綾小路のそばにいた堀北鈴音が一瞬誰なのか分からなくなったぐらい美しくなったその姿で別れの言葉を告げて改めて学園を去ろうとするが、どうしても悲しみ涙を抑えきることができず、すすり泣く音が周囲に響く。
そんな佐倉の姿を見て綾小路は何の感情も湧かずに辛辣に述懐する。
敗者はいつも、手遅れになってから自分の惨状を振り返って後悔する。
解説![編集](https://s.pximg.net/source/dic/images/icon_edit_partial.svg?20120424)
佐倉が退学になってしまった理由は言うまでも無く能力の低さだが、正確に言うならば能力の低さだけが決め手になったわけではない。
綾小路も本心では佐倉の退学には肯定的ではなく、佐倉と大差の無い生徒を退学者に選んでもよかったような事を独白している。
それなのに綾小路が佐倉を選んだのは、下手に佐倉以外の横並びの劣等生の誰かを選べば言い争いの膠着状態が起きて試験の制限時間が過ぎてしまう事を予見したからであり、そうならない唯一の手段はOAA(能力値)が最下位であるという満場一致の納得材料にふまえて佐倉の退学に反対する生徒が長谷部しかいないから、長谷部だけを何とかすればいいという残酷な事実で佐倉愛里を退学者に追い込む事であり、目論見通り綾小路は試験を制限時間内に終わらせたのだった。

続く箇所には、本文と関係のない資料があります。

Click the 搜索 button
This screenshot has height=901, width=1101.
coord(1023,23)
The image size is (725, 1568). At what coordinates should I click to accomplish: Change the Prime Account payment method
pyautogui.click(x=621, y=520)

その際、綾小路は佐倉が内気で気弱であるが故にクラスメイトに「退学者になりたくない」と強く主張することは出来ないという精神の弱点を見越していて、自身に特別な想いを抱いてるので直々に要らないと言われれば心が折れてあっさり承諾するという恋心を逆手に取った冷血な手段で確実に事を上手く進めていた。
ひとえに佐倉が致命的だったのは能力の低さよりも人望の無さ(正確に言えば人望の有無も能力に含まれる)や意志の弱さであった。
例え性格に問題なくても、自身の存在価値を上げる自己の研鑽といざという時に役に立つ人間関係の構築にふまえて何が何でも生き残ろうとする強い意志を持つことを放棄した人間は「手遅れ」であり高度育成高等学校では生き残れない。
それを実感させる試験だった。
ただし、無理矢理にでも生き残ろうとすれば学生時代の茶柱佐枝の二の舞になっていたかもしれないので色々と皮肉だったりする。
ここまで拗れに拗れたのはひとえに裏切った櫛田桔梗のせいだろう。
余談![編集](https://s.pximg.net/source/dic/images/icon_edit_partial.svg?20120424)
佐倉が綾小路から勢力外通告を受けた時点でもう「手遅れ」であり詰みだったが、腐っても佐倉は高育に入学できた生徒であり、助かっていたかもしれない未来はあった。
その未来とは、自己の研鑽等にふまえて佐倉愛里の実力そのものである『人気グラビアアイドルとしての自分』を隠さずに周知してさえいれば、綾小路以外のクラスメイトからも容姿の良さで勝敗が左右される試験では確実に役に立つという評価(と男子からの人気)を得て退学を回避できていたかもしれないという未来であり、ちょうど満場一致特別試験が終わった後に堀北クラスは文化祭でメイド喫茶を行う予定があった。
その為、満場一致特別試験の時点で文化祭の主戦力にまで上手く上り詰めてさえいれば、例えOAAが最下位のままでも佐倉を切ろうとすれば「文化祭の直前で主戦力が消えるのは痛い」という意識が働いて綾小路が危惧した膠着状態に陥っていたかもしれない。
ここにきて佐倉は不良品のDクラスの特徴である「正しく能力を発揮すれば優秀な成果を残せるにもかかわらず、自分自身で上手く力を引き出せない。 そもそも力を引き出そうと言う意識がない」を改善しなかった事が仇になり実力を示さなかった不良品として高度育成学校を去る羽目になったのだった。
また、佐倉の退学後の動向を見れば文化祭でも活躍できたことは間違いなかっただろう。